Making this change will reduce the total compressed ed diff download volume by around 10%.
2. Motivation
Consensus documents currently report bandwidth values as the median of the measured bandwidth values in the votes. (Or as the median of all votes' values if there are not enough measurements.) And when voting, in turn, authorities simply report whatever measured value they most recently encountered, clipped to 3 significant base-10 figures.
This means that, from one consensus to the next, these weights very often and with little significance: A large fraction of bandwidth transitions are under 2% in magnitude.
As we begin to use consensus diffs, each change will take space to transmit. So lowering the amount of changes will lower client bandwidth requirements significantly.
3. Proposal
I propose that we round the bandwidth values as they are placed in the votes to two no more than significant digits. In addition, for values beginning with decimal "2" through "4", we should round the first two digits the nearest multiple of 2. For values beginning with decimal "5" though "9", we should round to the nearest multiple of 5.
This change does not require a consensus method; it will take effect once enough authorities have upgraded.
4. Analysis
The rounding proposed above will not round any value by more than 5%, so the overall impact on bandwidth balancing should be small.

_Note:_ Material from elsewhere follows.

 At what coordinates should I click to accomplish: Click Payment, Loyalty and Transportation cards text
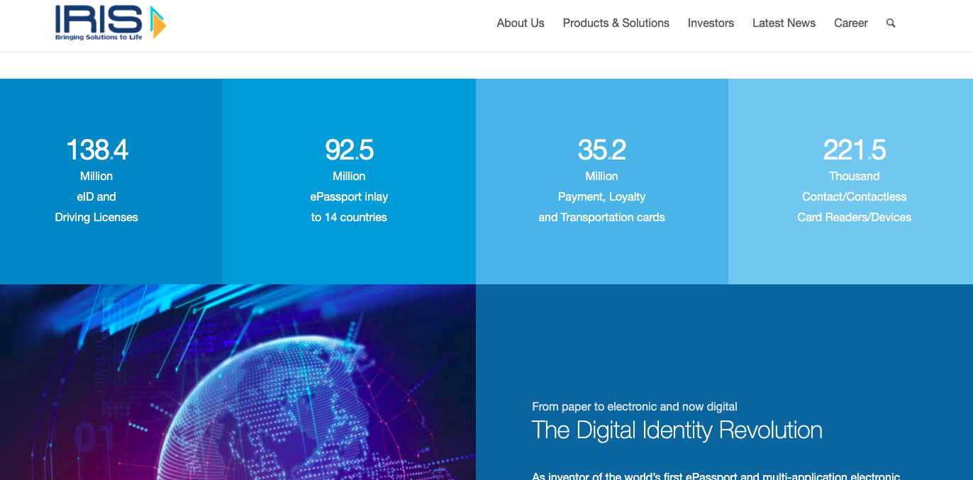601,207

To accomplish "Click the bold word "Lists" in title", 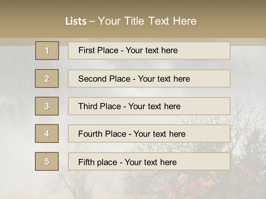I will pos(76,21).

In order to assess the bandwidth savings of this approach, I smoothed the January 2017 consensus documents' Bandwidth fields, using scripts from [1]. I found that if clients download consensus diffs once an hour, they can expect 11-13% mean savings after xz or gz compression. For two-hour intervals, the savings is 8-10%; for three-hour or four-hour intervals, the savings only is 6-8%. After that point, we start seeing diminishing returns, with only 1-2% savings on a 72-hour interval's diff.
[1] https://github.com/nmathewson/consensus-diff-analysis
5. Open questions:
Is there a greedier smoothing algorithm that would produce better results?
Is there any reason to think this amount of smoothing would not be save?
Would a time-aware smoothing mechanism work better?